Mostar was the highlight of my Balkans trip. Of all the places I visited along the way, the very close top three is Sibenik, Sarajevo, and Mostar. Sibenik, Croatia was a lovely break from the hoards of tourists, but Sarajevo and Mostar had that one major factor that really endears me to a place.... and that is that there was so much for me to learn. If I'm being totally honest, Mostar and Sarajevo are basically neck and neck. Mostar had this really calm pace and was entirely walkable, which means I was able to really comb through most of the city. And while not as action-packed as a larger city, there are certainly plenty of things to do in Mostar.
I original learned about Mostar from an Instagram post of the iconic bridge that acts as a centerpiece of the old town. At the time, I knew I wanted to visit Bosnia and Herzegovina (from here on out, I'll be shortening to just Bosnia or BiH), but didn't have much knowledge of the country outside of knowing Sarajevo is the capital and there was a big war there in the 1990s.
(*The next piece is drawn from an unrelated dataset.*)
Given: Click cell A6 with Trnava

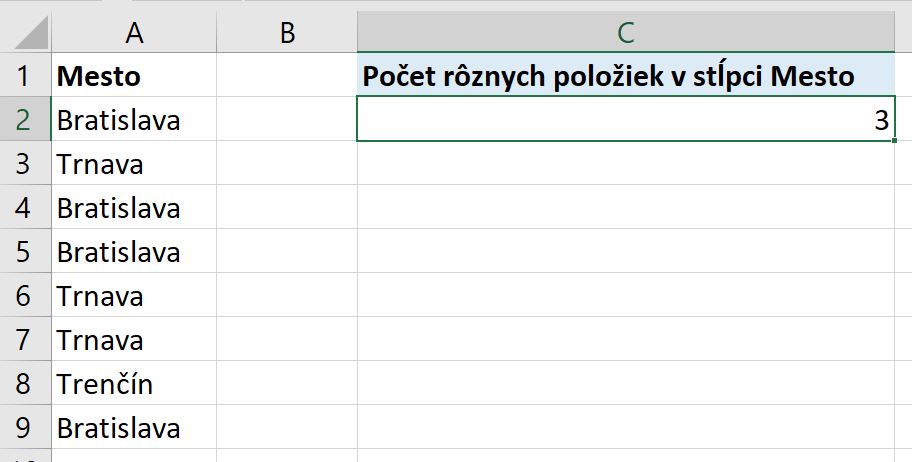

Because of the limited amount of time I had on my trip (and the fact that I was visiting just after shoulder season in November), I prioritized Sarajevo and Mostar since I knew they wouldn't slow down quite the same way as other places in the Balkans when tourist season was over.
If you've got a little flexibility in your budget, Mostar has some really reasonably priced hotel options. I chose a hostel, as a I usually do when I travelling solo, but I had also spent a little bit more money in Croatia than I had intended. I've found that overspending is something that usually happens when I make friends during a trip.
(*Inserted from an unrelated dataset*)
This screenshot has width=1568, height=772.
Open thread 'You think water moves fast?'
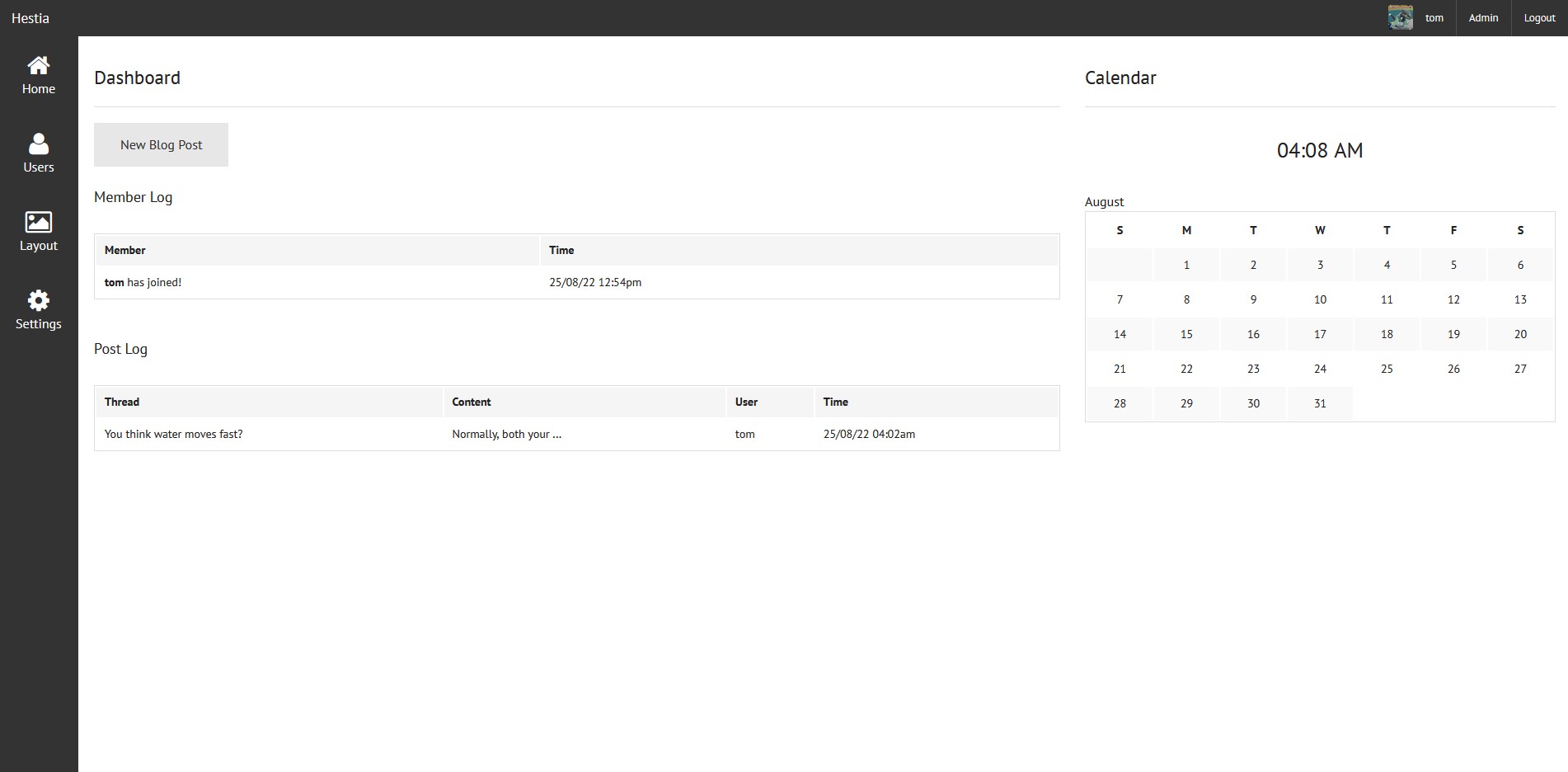point(173,434)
Hostel Nina is just outside the city canter and was absolutely perfect. It was far enough away that there was no noise, but close enough that it took only about 5 minutes to get to the busy Old Town. Hostel Nina is run by a family and it was nice to stay in a place that felt a little bit more like a home than a big hostel. Breakfast was included and was waiting for me when I woke up. They also run tours, but I didn't have the opportunity to take one because of my limited timeline. They're a little over a mile from the bus station, but it's a straight shot, so very easy to walk.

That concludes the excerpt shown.